[[ Supplied records open ]]

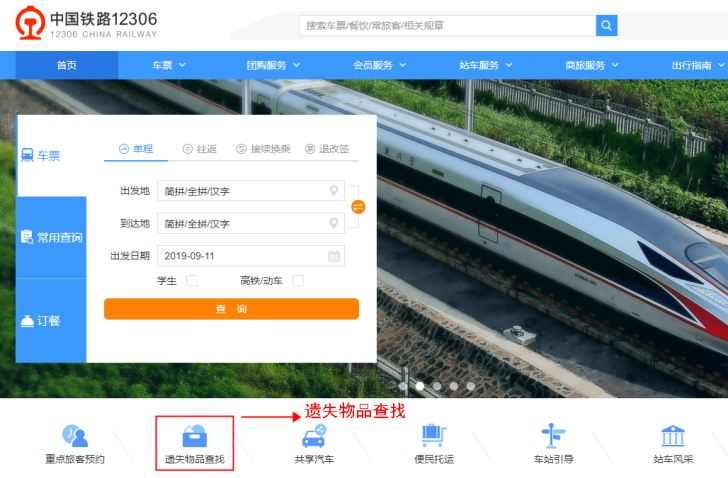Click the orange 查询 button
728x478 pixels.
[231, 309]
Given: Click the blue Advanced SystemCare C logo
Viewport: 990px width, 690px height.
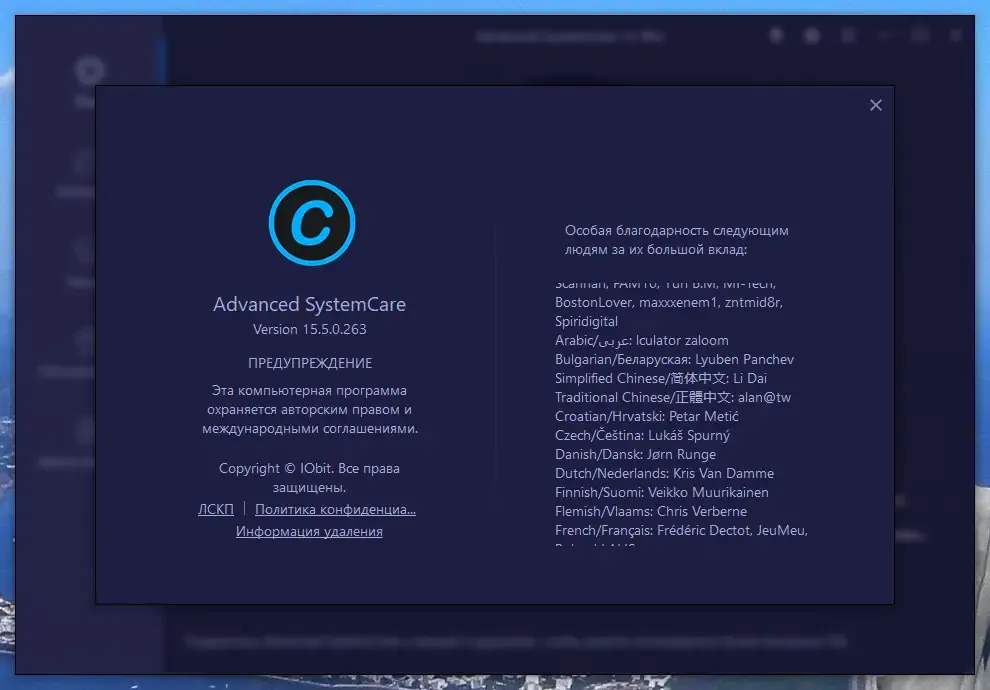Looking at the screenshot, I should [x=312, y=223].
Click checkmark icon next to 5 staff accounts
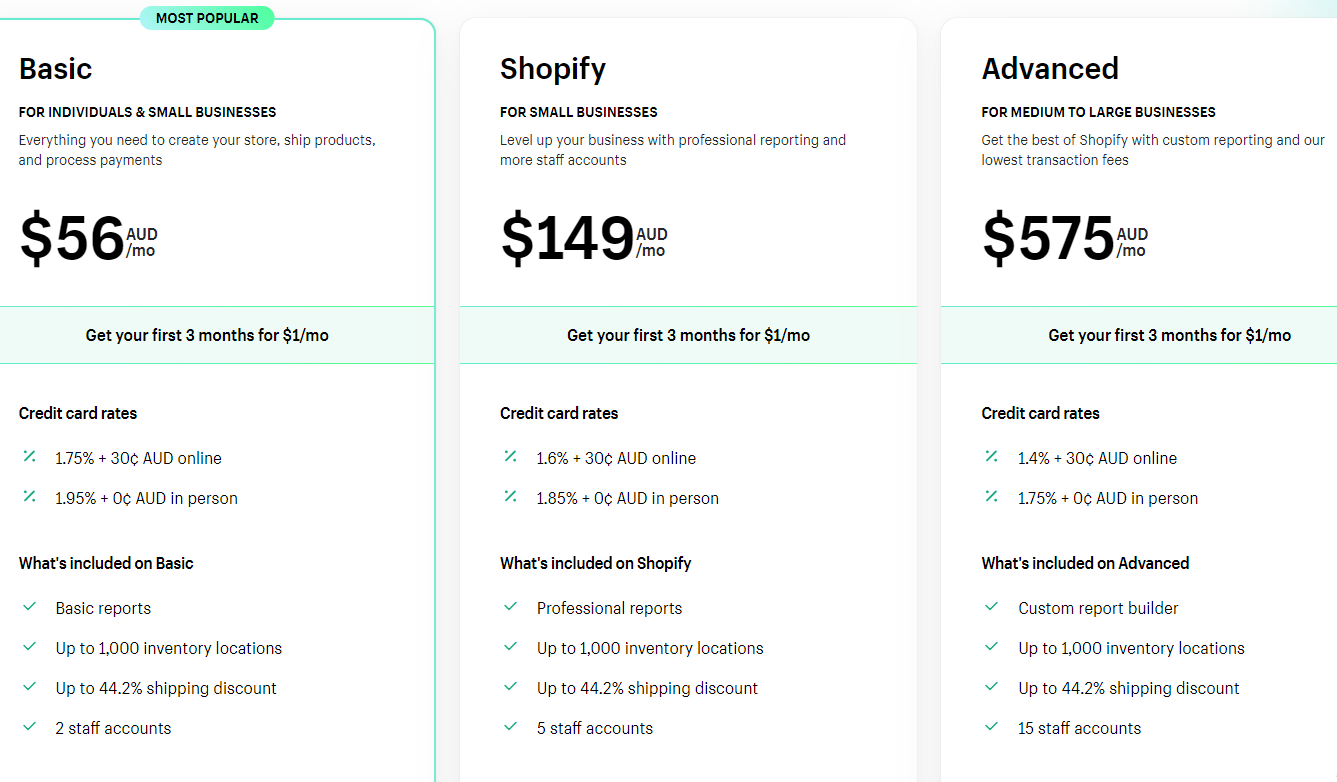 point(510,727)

[[ Supplied records closed ]]

> **Directions**
Retyped exactly, the lines from the one holding "Viewport: 990px width, 690px height." through the last line of the data above are the whole answer. Pictures stay out.

> **Result**
Viewport: 990px width, 690px height.
Looking at the screenshot, I should [x=312, y=223].
Click checkmark icon next to 5 staff accounts
 point(510,727)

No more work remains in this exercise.